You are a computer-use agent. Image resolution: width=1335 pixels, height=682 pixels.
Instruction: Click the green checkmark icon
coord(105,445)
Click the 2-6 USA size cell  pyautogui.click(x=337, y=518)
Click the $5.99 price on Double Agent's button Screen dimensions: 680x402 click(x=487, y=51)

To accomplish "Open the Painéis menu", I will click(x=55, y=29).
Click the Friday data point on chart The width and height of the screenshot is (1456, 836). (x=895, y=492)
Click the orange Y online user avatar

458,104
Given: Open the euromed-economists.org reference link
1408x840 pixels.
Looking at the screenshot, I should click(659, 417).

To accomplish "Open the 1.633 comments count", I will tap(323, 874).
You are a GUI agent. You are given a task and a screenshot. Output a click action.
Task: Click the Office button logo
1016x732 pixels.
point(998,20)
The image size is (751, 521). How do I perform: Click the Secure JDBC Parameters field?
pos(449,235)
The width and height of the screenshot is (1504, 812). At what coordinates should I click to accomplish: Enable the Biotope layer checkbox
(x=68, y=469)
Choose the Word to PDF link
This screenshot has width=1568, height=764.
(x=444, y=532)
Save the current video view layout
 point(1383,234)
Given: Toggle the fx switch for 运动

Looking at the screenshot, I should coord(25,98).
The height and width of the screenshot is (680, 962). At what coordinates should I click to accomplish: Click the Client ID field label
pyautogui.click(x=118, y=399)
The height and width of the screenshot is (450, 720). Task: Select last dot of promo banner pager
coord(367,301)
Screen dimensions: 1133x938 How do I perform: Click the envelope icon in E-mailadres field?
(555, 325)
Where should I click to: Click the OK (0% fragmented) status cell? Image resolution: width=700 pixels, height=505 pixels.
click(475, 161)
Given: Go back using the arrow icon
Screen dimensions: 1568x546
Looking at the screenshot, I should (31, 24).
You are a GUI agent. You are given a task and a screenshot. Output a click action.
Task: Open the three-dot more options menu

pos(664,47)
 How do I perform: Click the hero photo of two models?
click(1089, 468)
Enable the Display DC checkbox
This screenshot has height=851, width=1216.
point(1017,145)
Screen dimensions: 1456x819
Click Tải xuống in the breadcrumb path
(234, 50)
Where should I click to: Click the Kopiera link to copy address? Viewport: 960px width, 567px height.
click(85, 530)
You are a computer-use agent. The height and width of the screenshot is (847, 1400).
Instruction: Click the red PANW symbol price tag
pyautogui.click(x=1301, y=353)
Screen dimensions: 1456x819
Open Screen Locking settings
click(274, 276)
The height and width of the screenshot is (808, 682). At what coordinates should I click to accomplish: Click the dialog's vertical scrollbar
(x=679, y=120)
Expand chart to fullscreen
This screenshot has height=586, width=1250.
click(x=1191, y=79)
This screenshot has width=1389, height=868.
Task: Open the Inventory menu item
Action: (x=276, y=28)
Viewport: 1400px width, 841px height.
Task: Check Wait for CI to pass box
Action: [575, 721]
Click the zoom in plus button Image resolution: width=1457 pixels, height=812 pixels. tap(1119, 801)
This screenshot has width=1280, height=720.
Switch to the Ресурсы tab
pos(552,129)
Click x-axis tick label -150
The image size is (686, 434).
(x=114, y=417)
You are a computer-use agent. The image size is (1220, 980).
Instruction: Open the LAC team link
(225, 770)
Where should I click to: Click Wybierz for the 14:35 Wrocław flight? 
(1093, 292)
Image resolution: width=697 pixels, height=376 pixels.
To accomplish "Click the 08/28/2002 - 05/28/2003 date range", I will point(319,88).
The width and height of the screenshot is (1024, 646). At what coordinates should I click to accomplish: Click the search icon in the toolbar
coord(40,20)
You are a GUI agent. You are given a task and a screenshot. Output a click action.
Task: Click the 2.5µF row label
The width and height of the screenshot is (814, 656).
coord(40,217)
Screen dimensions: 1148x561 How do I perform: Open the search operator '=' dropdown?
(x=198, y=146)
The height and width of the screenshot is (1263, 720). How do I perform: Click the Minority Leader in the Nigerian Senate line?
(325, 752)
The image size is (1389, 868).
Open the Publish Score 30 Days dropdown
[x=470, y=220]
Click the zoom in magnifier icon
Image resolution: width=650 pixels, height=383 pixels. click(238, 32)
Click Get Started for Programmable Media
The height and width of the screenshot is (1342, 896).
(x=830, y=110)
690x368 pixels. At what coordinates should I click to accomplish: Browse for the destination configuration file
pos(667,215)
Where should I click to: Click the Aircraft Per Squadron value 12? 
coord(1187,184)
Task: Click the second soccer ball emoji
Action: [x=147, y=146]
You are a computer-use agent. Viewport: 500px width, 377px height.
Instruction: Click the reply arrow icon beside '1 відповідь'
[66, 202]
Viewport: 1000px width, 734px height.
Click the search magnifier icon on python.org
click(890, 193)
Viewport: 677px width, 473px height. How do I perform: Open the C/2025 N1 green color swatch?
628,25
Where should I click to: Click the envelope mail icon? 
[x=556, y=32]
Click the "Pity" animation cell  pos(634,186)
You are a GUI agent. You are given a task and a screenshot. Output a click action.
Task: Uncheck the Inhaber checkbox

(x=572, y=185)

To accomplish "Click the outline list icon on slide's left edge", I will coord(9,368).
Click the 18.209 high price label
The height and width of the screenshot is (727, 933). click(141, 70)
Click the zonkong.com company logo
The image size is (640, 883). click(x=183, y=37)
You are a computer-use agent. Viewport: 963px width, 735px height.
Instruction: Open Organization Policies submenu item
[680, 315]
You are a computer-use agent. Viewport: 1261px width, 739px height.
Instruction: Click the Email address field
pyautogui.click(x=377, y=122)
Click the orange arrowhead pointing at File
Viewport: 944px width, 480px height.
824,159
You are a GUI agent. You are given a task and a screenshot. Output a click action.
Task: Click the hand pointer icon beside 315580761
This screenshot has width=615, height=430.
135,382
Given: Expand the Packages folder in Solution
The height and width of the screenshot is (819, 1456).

> [Exercise objective]:
Print the full listing above again verbatim, every line unchanged and in the same order.

> [Exercise result]:
You are a computer-use agent. Image resolution: width=1335 pixels, height=682 pixels.
Instruction: Click the green checkmark icon
coord(105,445)
Click the 2-6 USA size cell  pyautogui.click(x=337, y=518)
Click the $5.99 price on Double Agent's button Screen dimensions: 680x402 click(x=487, y=51)

To accomplish "Open the Painéis menu", I will click(x=55, y=29).
Click the Friday data point on chart The width and height of the screenshot is (1456, 836). (x=895, y=492)
Click the orange Y online user avatar

458,104
Given: Open the euromed-economists.org reference link
1408x840 pixels.
Looking at the screenshot, I should click(659, 417).

To accomplish "Open the 1.633 comments count", I will tap(323, 874).
You are a GUI agent. You are given a task and a screenshot. Output a click action.
Task: Click the Office button logo
1016x732 pixels.
point(998,20)
The image size is (751, 521). How do I perform: Click the Secure JDBC Parameters field?
pos(449,235)
The width and height of the screenshot is (1504, 812). At what coordinates should I click to accomplish: Enable the Biotope layer checkbox
(x=68, y=469)
Choose the Word to PDF link
This screenshot has width=1568, height=764.
(x=444, y=532)
Save the current video view layout
 point(1383,234)
Given: Toggle the fx switch for 运动

Looking at the screenshot, I should coord(25,98).
The height and width of the screenshot is (680, 962). At what coordinates should I click to accomplish: Click the Client ID field label
pyautogui.click(x=118, y=399)
The height and width of the screenshot is (450, 720). Task: Select last dot of promo banner pager
coord(367,301)
Screen dimensions: 1133x938 How do I perform: Click the envelope icon in E-mailadres field?
(555, 325)
Where should I click to: Click the OK (0% fragmented) status cell? Image resolution: width=700 pixels, height=505 pixels.
click(475, 161)
Given: Go back using the arrow icon
Screen dimensions: 1568x546
Looking at the screenshot, I should (31, 24).
You are a GUI agent. You are given a task and a screenshot. Output a click action.
Task: Open the three-dot more options menu

pos(664,47)
 How do I perform: Click the hero photo of two models?
click(1089, 468)
Enable the Display DC checkbox
This screenshot has height=851, width=1216.
point(1017,145)
Screen dimensions: 1456x819
Click Tải xuống in the breadcrumb path
(234, 50)
Where should I click to: Click the Kopiera link to copy address? Viewport: 960px width, 567px height.
click(85, 530)
You are a computer-use agent. The height and width of the screenshot is (847, 1400).
Instruction: Click the red PANW symbol price tag
pyautogui.click(x=1301, y=353)
Screen dimensions: 1456x819
Open Screen Locking settings
click(274, 276)
The height and width of the screenshot is (808, 682). At what coordinates should I click to accomplish: Click the dialog's vertical scrollbar
(x=679, y=120)
Expand chart to fullscreen
This screenshot has height=586, width=1250.
click(x=1191, y=79)
This screenshot has width=1389, height=868.
Task: Open the Inventory menu item
Action: (x=276, y=28)
Viewport: 1400px width, 841px height.
Task: Check Wait for CI to pass box
Action: [575, 721]
Click the zoom in plus button Image resolution: width=1457 pixels, height=812 pixels. tap(1119, 801)
This screenshot has width=1280, height=720.
Switch to the Ресурсы tab
pos(552,129)
Click x-axis tick label -150
The image size is (686, 434).
(x=114, y=417)
You are a computer-use agent. The image size is (1220, 980).
Instruction: Open the LAC team link
(225, 770)
Where should I click to: Click Wybierz for the 14:35 Wrocław flight? 
(1093, 292)
Image resolution: width=697 pixels, height=376 pixels.
To accomplish "Click the 08/28/2002 - 05/28/2003 date range", I will point(319,88).
The width and height of the screenshot is (1024, 646). At what coordinates should I click to accomplish: Click the search icon in the toolbar
coord(40,20)
You are a GUI agent. You are given a task and a screenshot. Output a click action.
Task: Click the 2.5µF row label
The width and height of the screenshot is (814, 656).
coord(40,217)
Screen dimensions: 1148x561 How do I perform: Open the search operator '=' dropdown?
(x=198, y=146)
The height and width of the screenshot is (1263, 720). How do I perform: Click the Minority Leader in the Nigerian Senate line?
(325, 752)
The image size is (1389, 868).
Open the Publish Score 30 Days dropdown
[x=470, y=220]
Click the zoom in magnifier icon
Image resolution: width=650 pixels, height=383 pixels. click(238, 32)
Click Get Started for Programmable Media
The height and width of the screenshot is (1342, 896).
(x=830, y=110)
690x368 pixels. At what coordinates should I click to accomplish: Browse for the destination configuration file
pos(667,215)
Where should I click to: Click the Aircraft Per Squadron value 12? 
coord(1187,184)
Task: Click the second soccer ball emoji
Action: [x=147, y=146]
You are a computer-use agent. Viewport: 500px width, 377px height.
Instruction: Click the reply arrow icon beside '1 відповідь'
[66, 202]
Viewport: 1000px width, 734px height.
Click the search magnifier icon on python.org
click(890, 193)
Viewport: 677px width, 473px height. How do I perform: Open the C/2025 N1 green color swatch?
628,25
Where should I click to: Click the envelope mail icon? 
[x=556, y=32]
Click the "Pity" animation cell  pos(634,186)
You are a GUI agent. You are given a task and a screenshot. Output a click action.
Task: Uncheck the Inhaber checkbox

(x=572, y=185)

To accomplish "Click the outline list icon on slide's left edge", I will coord(9,368).
Click the 18.209 high price label
The height and width of the screenshot is (727, 933). click(141, 70)
Click the zonkong.com company logo
The image size is (640, 883). click(x=183, y=37)
You are a computer-use agent. Viewport: 963px width, 735px height.
Instruction: Open Organization Policies submenu item
[680, 315]
You are a computer-use agent. Viewport: 1261px width, 739px height.
Instruction: Click the Email address field
pyautogui.click(x=377, y=122)
Click the orange arrowhead pointing at File
Viewport: 944px width, 480px height.
824,159
You are a GUI agent. You are given a task and a screenshot. Output a click action.
Task: Click the hand pointer icon beside 315580761
This screenshot has width=615, height=430.
135,382
Given: Expand the Packages folder in Solution
The height and width of the screenshot is (819, 1456).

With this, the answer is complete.